What is required
Set down, please, exactly the lines below that run from the line with "Task: Click the column" to the line with "The width and", both lines included.

Supplied entries
***
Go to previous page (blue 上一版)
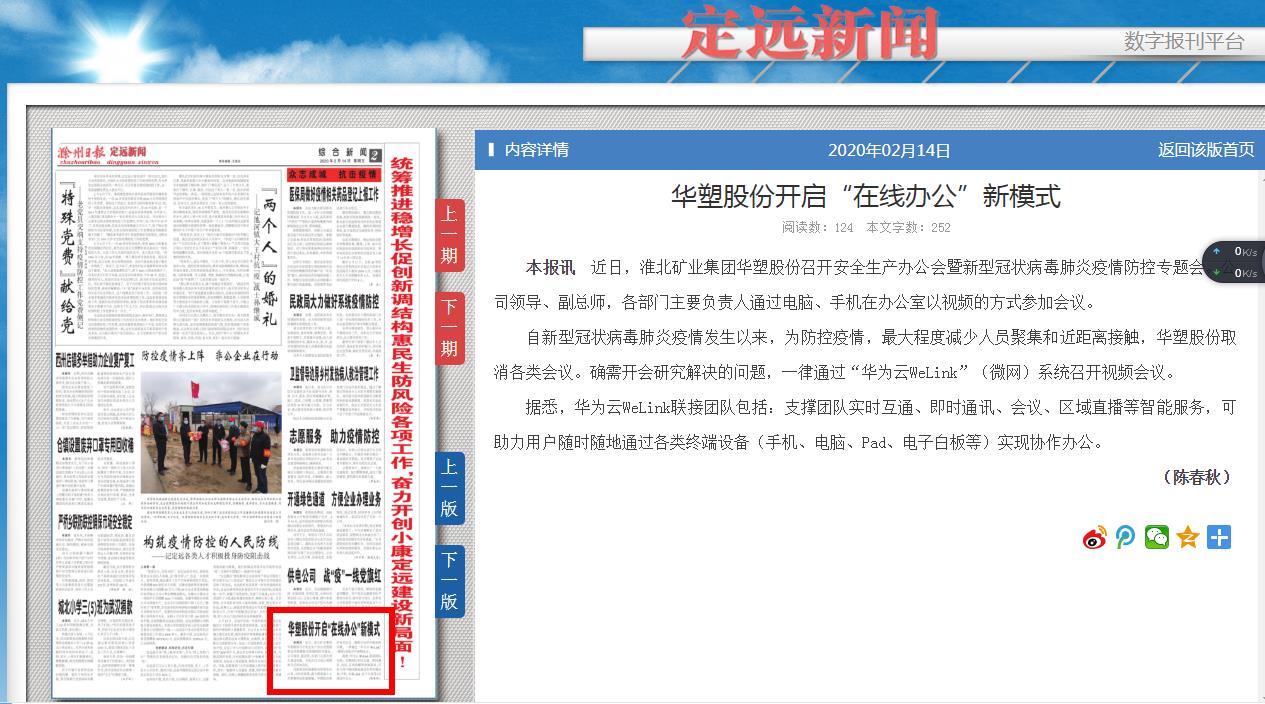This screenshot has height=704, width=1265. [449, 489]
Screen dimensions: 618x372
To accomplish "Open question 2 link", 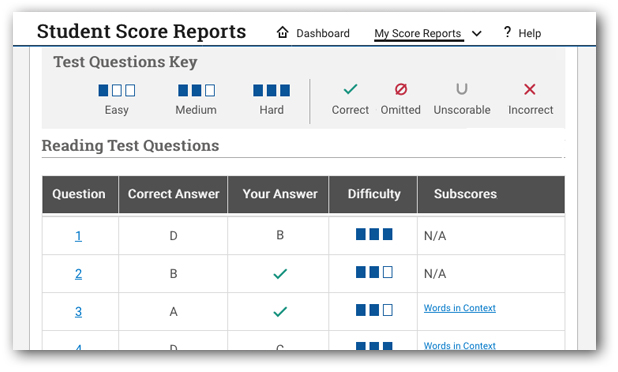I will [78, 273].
***
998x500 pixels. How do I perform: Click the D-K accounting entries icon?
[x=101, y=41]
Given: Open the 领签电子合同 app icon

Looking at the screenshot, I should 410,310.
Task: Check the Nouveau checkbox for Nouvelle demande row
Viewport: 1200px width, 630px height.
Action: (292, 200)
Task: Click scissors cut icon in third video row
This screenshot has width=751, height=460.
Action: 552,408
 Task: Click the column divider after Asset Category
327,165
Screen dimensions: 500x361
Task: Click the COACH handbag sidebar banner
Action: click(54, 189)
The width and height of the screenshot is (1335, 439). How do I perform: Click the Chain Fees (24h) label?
***
Result below
 Task: Click the column divider after Asset Category
327,165
Screen dimensions: 500x361
Task: Click the COACH handbag sidebar banner
Action: click(54, 189)
The width and height of the screenshot is (1335, 439). How do I perform: Click the Chain Fees (24h) label?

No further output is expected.